Škoda Titan Desert

Race details
- Region: Moroccan desert
- Discipline: Off road
- Type: Stage race
- Web site: www.titandesert.es/en/home/

History
- First edition: 2006; 20 years ago
- Editions: 20 (as of 2026)

= Titan Desert =

Mountain bike race

The Škoda Titan Desert is a six-day multiple stage mountain bike race held annually in Morocco since 2006 through the Moroccan desert between the Atlas Mountains and Sahara Desert. The competition was founded by Jaime Alguersuari Sr.'s RPM-MKTG, and in 2017 Amaury Sport Organisation joined as partner.

== Editions ==

=== 2018 ===
The thirteenth edition took place from April 29 to May 4, 2018. A route of 620 kilometers and 7,500 meters divided into 6 stages, starting in Boumalne Dades in a first stage in a loop, to finish the adventure in Maadid.
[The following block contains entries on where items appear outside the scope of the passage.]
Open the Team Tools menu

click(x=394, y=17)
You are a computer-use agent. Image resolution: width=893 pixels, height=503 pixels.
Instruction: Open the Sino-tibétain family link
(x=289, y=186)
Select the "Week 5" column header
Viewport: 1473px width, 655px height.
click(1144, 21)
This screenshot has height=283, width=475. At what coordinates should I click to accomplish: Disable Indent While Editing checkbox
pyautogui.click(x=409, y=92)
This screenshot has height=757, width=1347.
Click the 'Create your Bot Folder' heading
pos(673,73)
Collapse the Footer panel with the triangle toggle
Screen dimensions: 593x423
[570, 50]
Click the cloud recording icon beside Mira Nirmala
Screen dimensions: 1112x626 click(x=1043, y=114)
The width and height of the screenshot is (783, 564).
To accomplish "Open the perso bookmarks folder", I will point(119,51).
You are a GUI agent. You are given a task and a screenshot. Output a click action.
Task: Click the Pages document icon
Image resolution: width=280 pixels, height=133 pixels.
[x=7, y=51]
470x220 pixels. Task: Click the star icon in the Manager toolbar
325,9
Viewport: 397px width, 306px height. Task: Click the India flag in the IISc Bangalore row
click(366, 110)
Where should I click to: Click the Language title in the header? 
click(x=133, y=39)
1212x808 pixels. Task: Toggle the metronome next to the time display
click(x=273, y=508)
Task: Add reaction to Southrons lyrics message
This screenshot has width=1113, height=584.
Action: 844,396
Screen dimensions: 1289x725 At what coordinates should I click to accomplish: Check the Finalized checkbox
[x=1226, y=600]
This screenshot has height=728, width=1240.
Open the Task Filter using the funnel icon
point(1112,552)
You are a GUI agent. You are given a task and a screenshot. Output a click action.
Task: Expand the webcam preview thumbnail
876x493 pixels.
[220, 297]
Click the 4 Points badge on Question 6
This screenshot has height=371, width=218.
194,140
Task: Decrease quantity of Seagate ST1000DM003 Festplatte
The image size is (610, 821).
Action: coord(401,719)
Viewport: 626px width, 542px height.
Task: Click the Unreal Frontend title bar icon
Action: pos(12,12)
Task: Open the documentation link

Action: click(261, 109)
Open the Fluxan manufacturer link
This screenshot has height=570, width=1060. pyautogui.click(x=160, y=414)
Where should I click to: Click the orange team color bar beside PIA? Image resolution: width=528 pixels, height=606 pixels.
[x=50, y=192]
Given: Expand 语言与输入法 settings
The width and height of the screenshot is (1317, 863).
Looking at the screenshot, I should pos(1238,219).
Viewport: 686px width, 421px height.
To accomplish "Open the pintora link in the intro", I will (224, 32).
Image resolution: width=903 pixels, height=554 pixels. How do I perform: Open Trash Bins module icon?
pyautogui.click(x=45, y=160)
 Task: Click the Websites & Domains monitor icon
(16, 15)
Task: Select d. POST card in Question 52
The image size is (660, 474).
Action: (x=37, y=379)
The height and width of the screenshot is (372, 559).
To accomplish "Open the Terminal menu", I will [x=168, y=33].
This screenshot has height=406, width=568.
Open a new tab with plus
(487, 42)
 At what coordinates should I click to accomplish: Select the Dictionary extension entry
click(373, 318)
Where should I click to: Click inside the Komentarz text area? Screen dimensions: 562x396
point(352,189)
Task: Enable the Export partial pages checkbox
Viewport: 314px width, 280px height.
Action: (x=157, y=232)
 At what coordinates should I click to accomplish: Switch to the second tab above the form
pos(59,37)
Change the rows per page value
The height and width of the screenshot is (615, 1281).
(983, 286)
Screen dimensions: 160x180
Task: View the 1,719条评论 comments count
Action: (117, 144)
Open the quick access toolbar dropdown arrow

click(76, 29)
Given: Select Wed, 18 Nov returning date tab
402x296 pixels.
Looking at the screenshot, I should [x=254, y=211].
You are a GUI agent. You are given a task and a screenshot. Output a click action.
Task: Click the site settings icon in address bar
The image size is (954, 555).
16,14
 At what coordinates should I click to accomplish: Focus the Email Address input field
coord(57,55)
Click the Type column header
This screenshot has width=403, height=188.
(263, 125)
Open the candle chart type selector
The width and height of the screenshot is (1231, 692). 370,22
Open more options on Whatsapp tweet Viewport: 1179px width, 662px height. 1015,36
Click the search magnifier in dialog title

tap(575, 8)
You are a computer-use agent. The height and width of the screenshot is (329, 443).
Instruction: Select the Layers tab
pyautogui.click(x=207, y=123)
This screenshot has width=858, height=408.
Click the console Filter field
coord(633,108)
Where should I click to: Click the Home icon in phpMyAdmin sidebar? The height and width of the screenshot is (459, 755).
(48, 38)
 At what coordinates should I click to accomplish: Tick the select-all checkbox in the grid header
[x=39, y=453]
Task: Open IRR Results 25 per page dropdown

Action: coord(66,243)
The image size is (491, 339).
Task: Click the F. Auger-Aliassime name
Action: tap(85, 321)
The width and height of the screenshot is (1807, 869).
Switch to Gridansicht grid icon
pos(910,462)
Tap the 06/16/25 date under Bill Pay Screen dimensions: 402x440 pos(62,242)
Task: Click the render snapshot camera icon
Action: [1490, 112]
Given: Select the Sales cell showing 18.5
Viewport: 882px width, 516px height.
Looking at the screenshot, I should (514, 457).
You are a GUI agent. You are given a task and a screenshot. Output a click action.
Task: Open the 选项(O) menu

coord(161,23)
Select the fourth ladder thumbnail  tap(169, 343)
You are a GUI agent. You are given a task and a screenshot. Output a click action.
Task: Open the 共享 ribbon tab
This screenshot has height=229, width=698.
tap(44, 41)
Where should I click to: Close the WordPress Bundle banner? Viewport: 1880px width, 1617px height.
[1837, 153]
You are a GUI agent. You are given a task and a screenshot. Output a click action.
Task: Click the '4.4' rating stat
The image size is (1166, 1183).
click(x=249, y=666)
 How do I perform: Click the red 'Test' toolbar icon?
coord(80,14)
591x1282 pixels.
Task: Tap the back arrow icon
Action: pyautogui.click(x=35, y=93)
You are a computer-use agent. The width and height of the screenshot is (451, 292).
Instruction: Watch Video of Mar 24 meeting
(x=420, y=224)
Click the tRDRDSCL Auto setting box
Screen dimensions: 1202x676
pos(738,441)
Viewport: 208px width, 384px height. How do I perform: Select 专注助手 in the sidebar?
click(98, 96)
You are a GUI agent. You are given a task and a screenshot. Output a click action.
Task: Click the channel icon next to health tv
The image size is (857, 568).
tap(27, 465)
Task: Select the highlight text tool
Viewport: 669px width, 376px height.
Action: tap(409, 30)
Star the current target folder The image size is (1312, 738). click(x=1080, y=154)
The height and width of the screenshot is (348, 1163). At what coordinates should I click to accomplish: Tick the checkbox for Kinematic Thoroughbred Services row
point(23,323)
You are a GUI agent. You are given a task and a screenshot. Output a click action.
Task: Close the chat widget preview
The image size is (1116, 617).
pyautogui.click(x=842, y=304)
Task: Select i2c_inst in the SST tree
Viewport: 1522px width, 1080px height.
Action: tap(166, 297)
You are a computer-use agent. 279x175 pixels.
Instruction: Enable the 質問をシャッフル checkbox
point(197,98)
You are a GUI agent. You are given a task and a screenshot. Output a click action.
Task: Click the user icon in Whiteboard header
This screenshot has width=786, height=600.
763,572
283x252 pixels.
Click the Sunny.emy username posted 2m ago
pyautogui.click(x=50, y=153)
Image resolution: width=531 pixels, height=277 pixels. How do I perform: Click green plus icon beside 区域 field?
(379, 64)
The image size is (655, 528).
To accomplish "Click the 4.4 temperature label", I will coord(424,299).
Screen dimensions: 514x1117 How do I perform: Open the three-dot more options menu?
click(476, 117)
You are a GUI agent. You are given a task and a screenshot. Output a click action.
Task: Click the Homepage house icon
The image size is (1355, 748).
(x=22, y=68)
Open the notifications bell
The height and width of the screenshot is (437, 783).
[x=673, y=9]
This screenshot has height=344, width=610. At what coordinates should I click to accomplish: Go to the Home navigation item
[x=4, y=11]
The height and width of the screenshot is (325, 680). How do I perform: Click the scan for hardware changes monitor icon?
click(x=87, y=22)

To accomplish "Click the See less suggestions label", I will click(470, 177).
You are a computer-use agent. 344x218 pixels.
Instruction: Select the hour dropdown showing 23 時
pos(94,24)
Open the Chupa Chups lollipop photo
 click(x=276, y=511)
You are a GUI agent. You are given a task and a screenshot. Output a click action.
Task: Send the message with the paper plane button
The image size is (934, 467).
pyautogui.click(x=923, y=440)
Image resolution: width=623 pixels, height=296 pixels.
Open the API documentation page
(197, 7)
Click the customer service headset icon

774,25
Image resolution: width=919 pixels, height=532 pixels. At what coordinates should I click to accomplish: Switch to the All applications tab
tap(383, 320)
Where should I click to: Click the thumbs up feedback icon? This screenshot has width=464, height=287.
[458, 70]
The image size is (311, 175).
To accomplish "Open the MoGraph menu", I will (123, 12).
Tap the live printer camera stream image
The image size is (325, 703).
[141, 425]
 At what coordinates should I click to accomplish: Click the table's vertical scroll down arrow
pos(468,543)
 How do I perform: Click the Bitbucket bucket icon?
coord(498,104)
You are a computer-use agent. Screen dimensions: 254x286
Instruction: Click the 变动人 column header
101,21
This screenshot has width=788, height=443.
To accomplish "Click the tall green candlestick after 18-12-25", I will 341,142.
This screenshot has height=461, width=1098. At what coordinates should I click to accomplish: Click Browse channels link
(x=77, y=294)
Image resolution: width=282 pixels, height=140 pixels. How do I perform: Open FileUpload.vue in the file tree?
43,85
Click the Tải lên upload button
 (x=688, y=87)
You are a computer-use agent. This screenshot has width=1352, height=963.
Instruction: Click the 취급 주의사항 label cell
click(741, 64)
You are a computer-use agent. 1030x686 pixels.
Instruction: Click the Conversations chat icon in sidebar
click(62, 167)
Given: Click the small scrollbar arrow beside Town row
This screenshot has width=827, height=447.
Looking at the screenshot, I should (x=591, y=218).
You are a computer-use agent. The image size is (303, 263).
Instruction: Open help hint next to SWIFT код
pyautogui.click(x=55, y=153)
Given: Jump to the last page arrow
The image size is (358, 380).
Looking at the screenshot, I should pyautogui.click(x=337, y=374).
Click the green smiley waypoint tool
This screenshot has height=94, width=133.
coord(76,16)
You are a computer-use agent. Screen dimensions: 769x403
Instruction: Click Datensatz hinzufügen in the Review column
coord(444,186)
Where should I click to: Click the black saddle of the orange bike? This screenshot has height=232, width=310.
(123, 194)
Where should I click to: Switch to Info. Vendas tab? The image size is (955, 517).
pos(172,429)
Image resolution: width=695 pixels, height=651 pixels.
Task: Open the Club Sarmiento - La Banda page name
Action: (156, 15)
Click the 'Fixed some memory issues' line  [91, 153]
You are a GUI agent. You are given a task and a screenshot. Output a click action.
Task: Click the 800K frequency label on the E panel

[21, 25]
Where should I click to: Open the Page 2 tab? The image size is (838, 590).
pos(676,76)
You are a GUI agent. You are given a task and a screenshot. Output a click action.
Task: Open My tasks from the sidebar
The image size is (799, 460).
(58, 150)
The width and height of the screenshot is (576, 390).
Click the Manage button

An edition that broke numerous records: record of participants, with 612 bikers; record of finishers, with a total of 546 at the finish line; record of female participation, with 70 women in the adventure; and with more than 15% of foreign bikers from 24 countries. Josep Betalú, cyclist of the Doctore Bike Team - BMC got his third consecutive win. Second was Ramón Sagués and Robert Bou was classified in third position. In women's category, Ramona Gabriel won dominating all her rivals since the first day. Anna Ramírez, the current winner, finished second and the podium was completed by Veerle Cleiren.

=== 2019 ===
The Garmin Titan Desert 2019 took place from April 28 to May 3, 2019, in Morocco.

=== 2020 ===
The 2020 edition took place in Almería, Spain due to the COVID-19 pandemic.